Ignagni: Dr. Price is both chairman of the House Budget Committee and a physician with a very distinguished career in private practice. This combination of talents suggests he is going to be extremely involved in policy decisions. Seema Verma not only has operational experience, but significant experience contemplating Medicaid waivers and alternatives, which will be important as the new administration advances priorities for Medicaid reform.
Goff: That brings us to another important topic, which is what potential Medicaid changes are going to mean for New York. The concept of block grants has me very worried for New York and Connecticut, because they’re both states where the Medicaid per capita costs are very high.

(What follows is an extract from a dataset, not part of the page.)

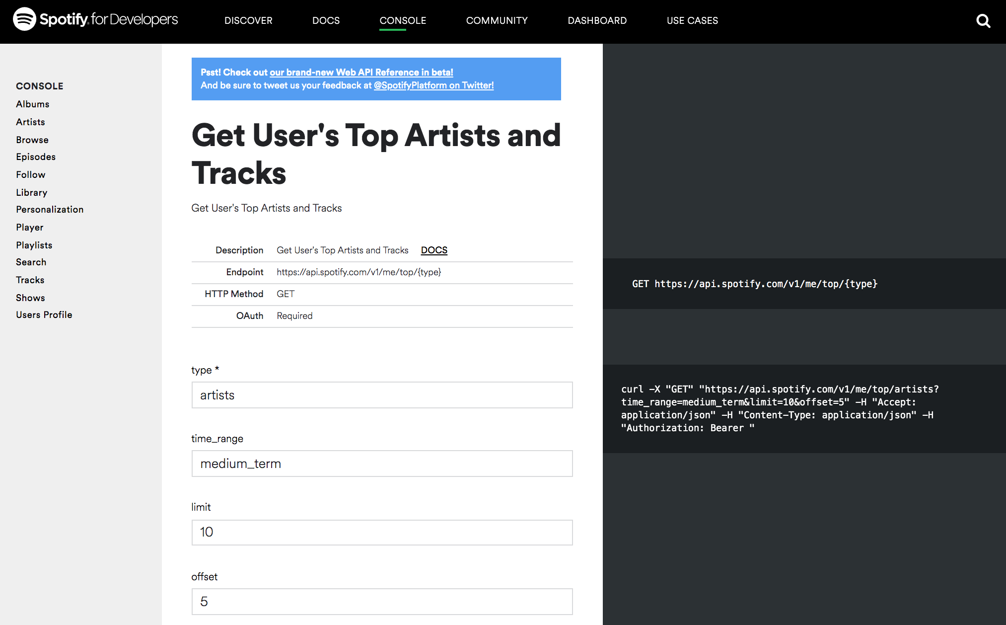Expand the Personalization sidebar item
The width and height of the screenshot is (1006, 625).
tap(49, 210)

Ignagni: There’s inherent discontinuity in the formula for Medicaid. In some of the southern states, the federal government is spending far more as a percentage of contributions than they are in New York, which has higher costs. If Congress begins to consider block grants, it will be difficult to avoid confronting this imbalance. Second, the traditional Medicaid formula is counter-cyclical; Medicaid has always been a safety net for when people lose their jobs or need special assistance. Block grant proposals don’t work like that. With overall economic uncertainty, it will be very difficult not to give states some type of flexibility to address unanticipated needs. But that runs counter to the concept of block grants. It’s going to be a difficult formula fight for the states.

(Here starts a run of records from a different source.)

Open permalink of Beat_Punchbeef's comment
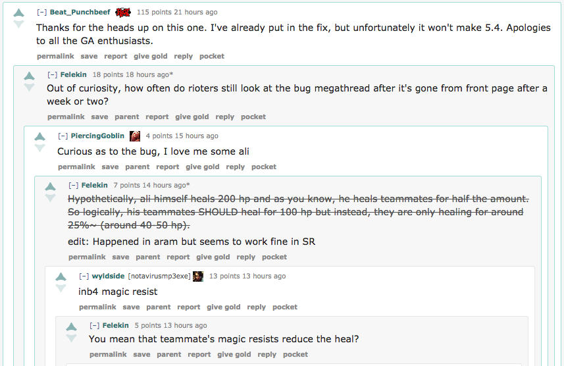Screen dimensions: 564x366 click(55, 56)
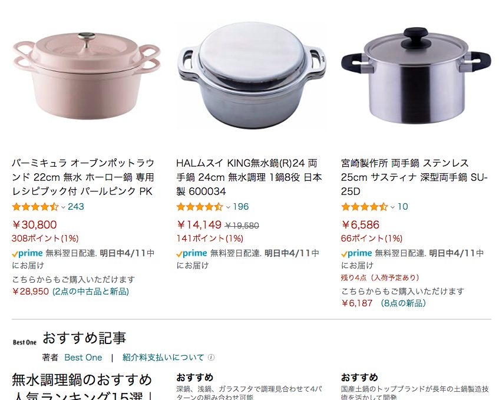The image size is (499, 400).
Task: Click the 紹介料支払いについて info icon
Action: click(x=211, y=358)
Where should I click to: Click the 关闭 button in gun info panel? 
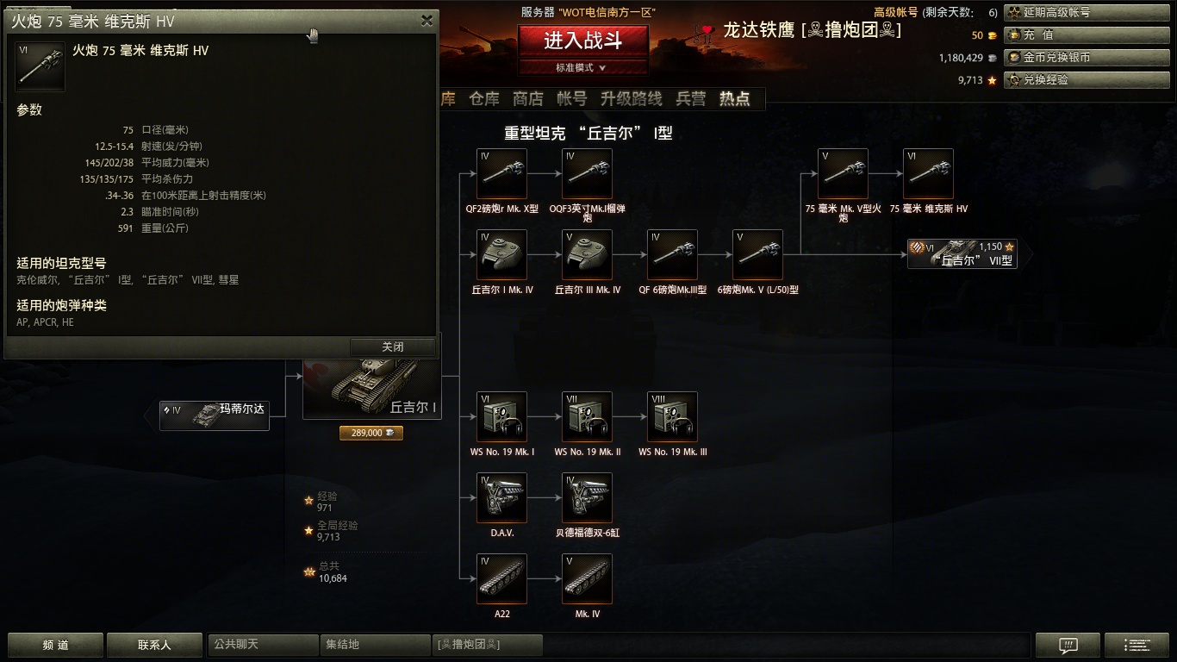click(393, 347)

How will EmblemHealth be working with state and federal policymakers on issues like this?
Ignagni: Our job is to contribute to the discussion and offer solutions to policy challenges. Cindy is already well on her way with doing that. That’s our obligation as an important player in this market, but also as a contributor to the national policy dialogue.
President-elect Trump has said that he plans to lower drug prices through various tactics, including importing prescription drugs from other countries and allowing Medicare to negotiate prices. How can insurers take an active role?

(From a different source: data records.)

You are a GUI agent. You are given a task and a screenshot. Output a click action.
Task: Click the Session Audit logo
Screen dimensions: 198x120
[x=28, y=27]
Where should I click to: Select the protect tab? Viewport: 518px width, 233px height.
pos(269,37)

Ignagni: I think President-elect Trump has diagnosed one of the most important issues in health policy. He’s right to focus on it, and I hope his team will make it a priority. Too often high pharmaceutical costs are justified as an investment in research and development (R&D). We need to have a dose of transparency about how those costs disaggregate. Given the data that is emerging, it is clear that high prices are going to high profits. There needs to be more transparency into how much is going into R&D and how much is going into profits. Then it’s a different discussion. Americans want to support R&D, but they also want fair pricing.
Goff: There’s been an evolution towards greater transparency in health care. It started with insurance companies and it’s turned now to providers, with a lot of discussion around understanding rate-setting, profit margins and clinical decision-making. Drugs and medical devices are the only area of the health care system where there’s no scrutiny at all, and it’s time.
What are the greatest opportunities for EmblemHealth in 2017?
Ignagni: We have a number of exciting opportunities. The first is our partnership with AdvantageCare Physicians and the role that it’s playing in improving the health of the populations it serves. Secondly, as EmblemHealth moves through its transformation, we have an opportunity to be very competitive in the market because of our ability to understand the individuals we’re serving and provide high value to them. Third, we have an opportunity to contribute to the important policy discussion that is about to occur around the ACA. We have a significant amount of data and experience to contribute to the discussion, as well as knowledge of what has happened in New York and the other states that can be used to help members of Congress provide value to their constituents.
Goff: The thing I’m most excited about is our emphasis on value-based purchasing. It’s one area in which the previous and new administration can agree. Because EmblemHealth is ahead of the curve, it will distinguish us not only in New York, but on a national level.